Could you format the lines of the records below, from the line with "Where should I click to: Point" up to and including the line with "pyautogui.click(x=1018, y=786)", as a Markdown table with the columns Row and Line, numbering each line and leaving out blank ones?

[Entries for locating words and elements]
┌──

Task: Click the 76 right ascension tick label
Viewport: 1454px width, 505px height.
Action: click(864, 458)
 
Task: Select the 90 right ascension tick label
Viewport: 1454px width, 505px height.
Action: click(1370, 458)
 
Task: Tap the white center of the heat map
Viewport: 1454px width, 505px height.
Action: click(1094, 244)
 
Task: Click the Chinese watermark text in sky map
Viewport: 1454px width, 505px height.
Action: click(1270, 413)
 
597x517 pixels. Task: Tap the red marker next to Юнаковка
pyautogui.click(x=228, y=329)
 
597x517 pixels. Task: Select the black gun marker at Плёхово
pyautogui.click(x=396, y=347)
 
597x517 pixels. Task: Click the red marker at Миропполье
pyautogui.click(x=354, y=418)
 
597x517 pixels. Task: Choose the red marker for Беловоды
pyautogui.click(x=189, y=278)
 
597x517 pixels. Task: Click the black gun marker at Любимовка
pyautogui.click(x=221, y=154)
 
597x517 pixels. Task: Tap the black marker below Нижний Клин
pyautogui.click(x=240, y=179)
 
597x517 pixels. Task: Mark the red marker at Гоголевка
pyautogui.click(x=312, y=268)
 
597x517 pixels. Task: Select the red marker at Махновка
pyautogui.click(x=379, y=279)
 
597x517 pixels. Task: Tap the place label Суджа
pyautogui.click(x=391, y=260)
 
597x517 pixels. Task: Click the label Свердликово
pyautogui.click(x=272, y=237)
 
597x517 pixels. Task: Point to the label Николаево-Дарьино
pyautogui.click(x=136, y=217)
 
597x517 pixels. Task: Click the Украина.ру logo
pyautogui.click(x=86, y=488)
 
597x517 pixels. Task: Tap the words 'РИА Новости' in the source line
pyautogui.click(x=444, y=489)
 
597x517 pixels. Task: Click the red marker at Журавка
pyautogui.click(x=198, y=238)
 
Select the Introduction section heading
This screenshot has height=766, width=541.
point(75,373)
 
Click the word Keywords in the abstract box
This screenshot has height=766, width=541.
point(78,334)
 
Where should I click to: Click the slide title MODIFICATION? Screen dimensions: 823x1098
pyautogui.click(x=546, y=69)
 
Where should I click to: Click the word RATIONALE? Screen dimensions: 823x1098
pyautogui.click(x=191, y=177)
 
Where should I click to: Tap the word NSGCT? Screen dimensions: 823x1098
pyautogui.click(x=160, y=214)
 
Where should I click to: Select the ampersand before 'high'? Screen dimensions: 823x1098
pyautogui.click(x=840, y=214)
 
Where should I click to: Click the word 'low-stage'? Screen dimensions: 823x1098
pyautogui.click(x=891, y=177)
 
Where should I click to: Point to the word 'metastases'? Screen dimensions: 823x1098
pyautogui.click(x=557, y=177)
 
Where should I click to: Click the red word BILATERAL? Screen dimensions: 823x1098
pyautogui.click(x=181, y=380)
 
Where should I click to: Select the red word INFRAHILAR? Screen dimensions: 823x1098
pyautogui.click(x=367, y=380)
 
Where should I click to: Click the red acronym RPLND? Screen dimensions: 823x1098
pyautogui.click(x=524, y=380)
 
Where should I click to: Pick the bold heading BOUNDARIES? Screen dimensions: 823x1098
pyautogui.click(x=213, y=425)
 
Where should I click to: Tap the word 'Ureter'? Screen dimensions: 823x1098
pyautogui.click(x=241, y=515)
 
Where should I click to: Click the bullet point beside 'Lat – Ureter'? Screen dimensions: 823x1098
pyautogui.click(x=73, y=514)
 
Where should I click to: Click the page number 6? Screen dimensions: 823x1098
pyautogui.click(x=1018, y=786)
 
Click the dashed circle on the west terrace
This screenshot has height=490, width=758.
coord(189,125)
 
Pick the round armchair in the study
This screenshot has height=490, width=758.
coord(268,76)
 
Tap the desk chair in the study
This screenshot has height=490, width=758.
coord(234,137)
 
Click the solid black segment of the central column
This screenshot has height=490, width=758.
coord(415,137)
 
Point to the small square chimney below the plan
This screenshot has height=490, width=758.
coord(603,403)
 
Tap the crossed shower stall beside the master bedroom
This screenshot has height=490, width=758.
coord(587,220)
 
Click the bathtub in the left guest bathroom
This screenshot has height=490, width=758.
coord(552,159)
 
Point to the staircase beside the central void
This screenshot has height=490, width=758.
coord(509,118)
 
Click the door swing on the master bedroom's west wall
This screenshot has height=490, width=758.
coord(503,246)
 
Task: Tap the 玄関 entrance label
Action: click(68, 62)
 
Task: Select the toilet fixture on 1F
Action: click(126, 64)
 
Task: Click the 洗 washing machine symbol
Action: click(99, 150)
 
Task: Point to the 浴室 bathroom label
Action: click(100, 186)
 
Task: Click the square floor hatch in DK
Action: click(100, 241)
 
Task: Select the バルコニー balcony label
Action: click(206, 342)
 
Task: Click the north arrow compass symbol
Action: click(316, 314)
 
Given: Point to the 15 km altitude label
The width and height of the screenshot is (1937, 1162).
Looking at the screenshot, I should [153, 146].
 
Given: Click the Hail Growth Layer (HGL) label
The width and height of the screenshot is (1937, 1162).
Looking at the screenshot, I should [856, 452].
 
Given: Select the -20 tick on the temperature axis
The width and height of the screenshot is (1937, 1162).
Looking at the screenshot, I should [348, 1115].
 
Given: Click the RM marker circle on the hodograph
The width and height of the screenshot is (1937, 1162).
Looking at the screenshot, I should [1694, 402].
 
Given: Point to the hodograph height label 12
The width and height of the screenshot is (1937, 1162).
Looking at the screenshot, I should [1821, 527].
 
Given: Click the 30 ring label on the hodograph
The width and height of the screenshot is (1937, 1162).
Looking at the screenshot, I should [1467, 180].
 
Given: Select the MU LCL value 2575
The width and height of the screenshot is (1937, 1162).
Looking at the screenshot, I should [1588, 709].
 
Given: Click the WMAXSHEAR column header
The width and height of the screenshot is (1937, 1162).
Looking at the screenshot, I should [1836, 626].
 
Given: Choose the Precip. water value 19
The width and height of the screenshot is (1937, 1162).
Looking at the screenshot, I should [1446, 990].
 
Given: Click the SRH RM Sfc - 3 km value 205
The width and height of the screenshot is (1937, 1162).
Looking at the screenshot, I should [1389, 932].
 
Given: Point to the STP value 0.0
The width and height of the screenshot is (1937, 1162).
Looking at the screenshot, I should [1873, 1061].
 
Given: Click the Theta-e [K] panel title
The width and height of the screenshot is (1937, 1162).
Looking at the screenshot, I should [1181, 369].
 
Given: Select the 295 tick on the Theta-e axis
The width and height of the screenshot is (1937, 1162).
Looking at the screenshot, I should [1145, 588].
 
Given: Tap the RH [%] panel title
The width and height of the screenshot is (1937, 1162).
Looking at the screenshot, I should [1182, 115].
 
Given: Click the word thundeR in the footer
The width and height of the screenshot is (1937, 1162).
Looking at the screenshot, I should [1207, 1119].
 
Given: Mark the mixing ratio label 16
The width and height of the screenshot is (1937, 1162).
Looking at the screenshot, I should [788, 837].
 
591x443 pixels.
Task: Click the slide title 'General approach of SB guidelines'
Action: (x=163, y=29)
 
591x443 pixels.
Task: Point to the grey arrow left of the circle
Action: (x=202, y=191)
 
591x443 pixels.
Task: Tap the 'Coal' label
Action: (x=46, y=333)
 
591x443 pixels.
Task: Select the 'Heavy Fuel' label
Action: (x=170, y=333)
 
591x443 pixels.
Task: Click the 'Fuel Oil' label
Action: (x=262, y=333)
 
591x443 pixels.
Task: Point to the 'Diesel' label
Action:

└──

◆ PROBLEM SOLUTION:
| Row | Line |
|---|---|
| 1 | Where should I click to: Point to the word 'metastases'? Screen dimensions: 823x1098 |
| 2 | pyautogui.click(x=557, y=177) |
| 3 | Where should I click to: Click the red word BILATERAL? Screen dimensions: 823x1098 |
| 4 | pyautogui.click(x=181, y=380) |
| 5 | Where should I click to: Select the red word INFRAHILAR? Screen dimensions: 823x1098 |
| 6 | pyautogui.click(x=367, y=380) |
| 7 | Where should I click to: Click the red acronym RPLND? Screen dimensions: 823x1098 |
| 8 | pyautogui.click(x=524, y=380) |
| 9 | Where should I click to: Pick the bold heading BOUNDARIES? Screen dimensions: 823x1098 |
| 10 | pyautogui.click(x=213, y=425) |
| 11 | Where should I click to: Tap the word 'Ureter'? Screen dimensions: 823x1098 |
| 12 | pyautogui.click(x=241, y=515) |
| 13 | Where should I click to: Click the bullet point beside 'Lat – Ureter'? Screen dimensions: 823x1098 |
| 14 | pyautogui.click(x=73, y=514) |
| 15 | Where should I click to: Click the page number 6? Screen dimensions: 823x1098 |
| 16 | pyautogui.click(x=1018, y=786) |